In many of the schools we work with, the change involves a vision of students and teachers working together to use technology tools in new ways. They envision empowered students stepping up and taking part in the effort to improve education. They see teachers who feel more comfortable about technology. They see students and teachers as co-creators of the learning environment.

But often, the stated objectives don’t match the full vision. There are unspoken wishes, hopes and desires that go along with the hard statistics. The problem is that if you don’t explore these hidden wishes, you can’t plan for them, articulate them, or share the vision. Sometimes these are harder to measure or they sound “soft”. But sometimes these unspoken outcomes are the most powerful of all. Surprisingly, you may find that they are widely shared, but people feel that they aren’t important or scientific.

You shouldn’t be embarrassed to say them out loud. It’s not silly to hope that the work you do changes children’s lives and to make that clear.

If you put those goals in writing, you can plan for them, and more importantly, figure out how to measure them.

Finding hidden objectives
One exercise that we do with schools is to “say the change you want to see.” It’s a simple visioning exercise. First, imagine that everything you hope for comes true. Now write a story for your community newspaper about “what happened.”

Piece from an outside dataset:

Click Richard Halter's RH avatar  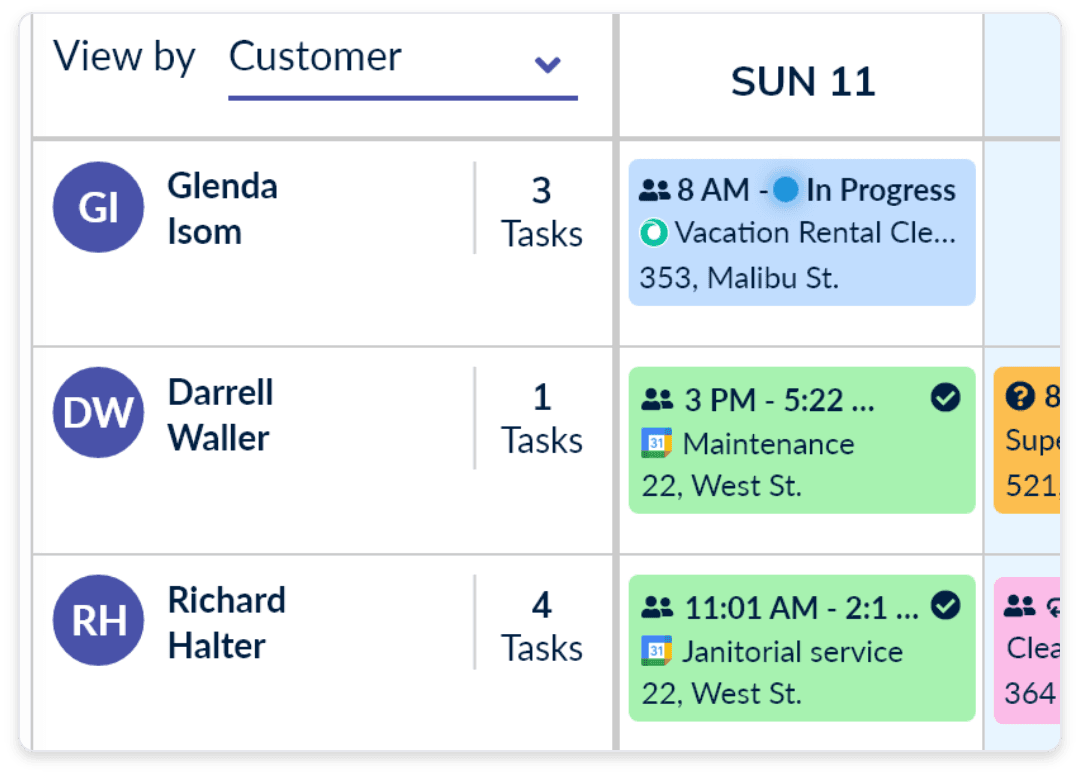[97, 620]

The beauty of this exercise is:

  1. It has to be simple and clear. No academic citations, obtuse language, grant gobbledygook, or pages of distracting data. Using present tense and plain language creates impact. Make up quotes and anecdotes to make it come alive. Pretend you are writing for your Aunt Betty and you’ll end up capturing the heart of the project.
  2. It uncovers unspoken wishes. Often there are outcomes that are never really articulated, but people secretly hope for. You think that teachers will use technology more, but you also hope that students will be more engaged. You write in the grant that student achievement will rise, but you hope that students will love learning and feel empowered. You purchase technology and measure its use, but secretly hope that teachers will find that spark that made them want to be teachers in the first place.

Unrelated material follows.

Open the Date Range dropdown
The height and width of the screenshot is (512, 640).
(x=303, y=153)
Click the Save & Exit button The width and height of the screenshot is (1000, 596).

Perhaps your fantasy newspaper story starts like this.

After a year of participating in the TEAMS project, student excitement about learning is at an all time high at Fallsburg Middle School. Mary K., a seventh grade student, says, “I love learning this way, I was getting bad grades but now I love coming to school.” Parents feel the same way and see the learning as being more “real world.” Before TEAMS, only 26% of FMS parents said they felt what their children were learning in school was relevant. After only one year, this rose dramatically to 87%.

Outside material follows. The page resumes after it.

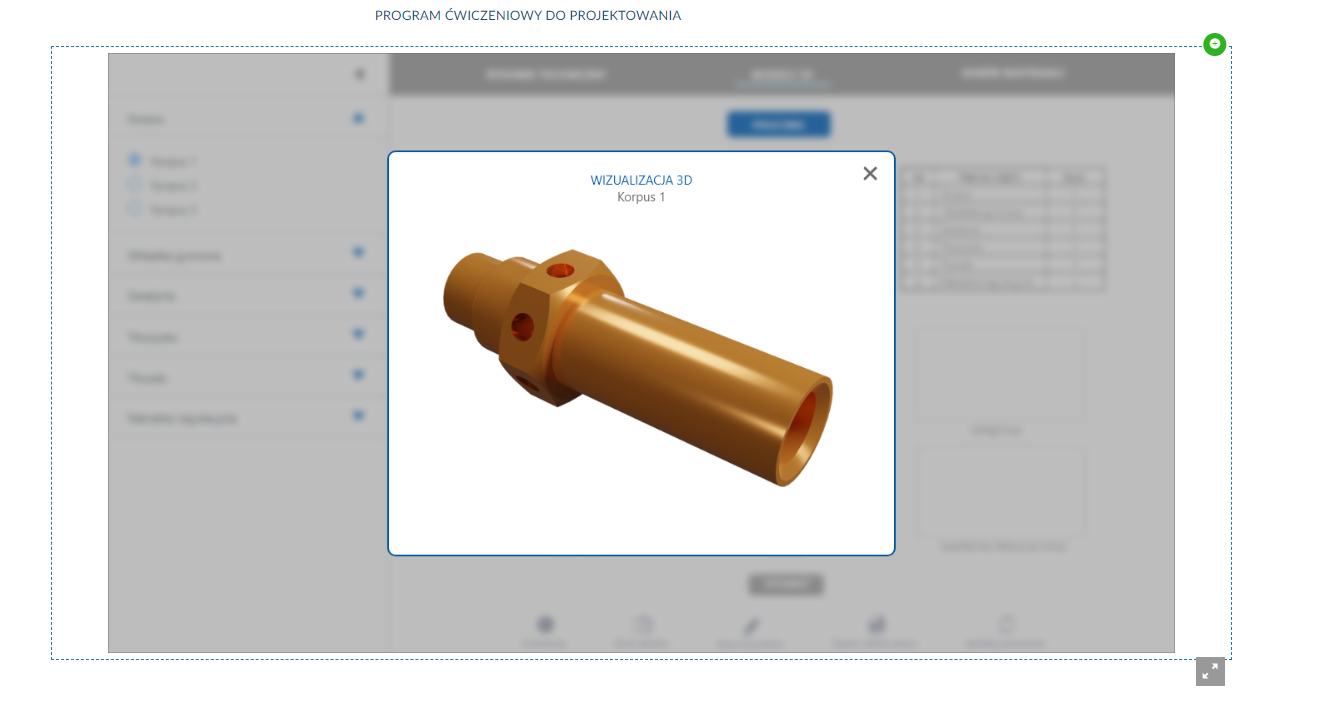Image resolution: width=1327 pixels, height=706 pixels.
Task: Close the Wizualizacja 3D popup
Action: [x=870, y=173]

Measuring hidden objectives
So the next part of this exercise is figuring out what in your story needs to be measured and planned for. The numbers don’t have to be the actual goals, that’s not the important part. The important part is to unpack those hidden agendas and make them tangible. If some of your goals are not currently being measured, MEASURE THEM. If you don’t measure them they won’t happen and a year from now, you’ll wonder why. Do what you must NOW so you CAN write that story a year from now.

If a goal is to have happier students or more satisfied teachers, how will you know? Somebody better ask them. How will you show it? Somebody better shoot some video and collect some quotes. Plan for that now! Is one of your goals community involvement? Better ask them too! Plan some surveys both before and after the big project. If you want to say there is an improvement, you have to measure before, after, and maybe in between.

And ask what you really want to know; don’t let naysayers drain the life out of it. Some people think dry and colorless means authoritative. Don’t let it bother you when somebody rolls their eyes when you say you want to ask students if they like school better. Ask for the change you want to see.

If you don’t plan this, you won’t be able to document the real hidden hopes and dreams that bolster all the hard work and long hours. It may sound more “scientific” to collect “hard data”, but collecting targeted qualitative data can be extremely valuable.

Say the change you want to see. Ask the change you want to see. Be the change you want to see.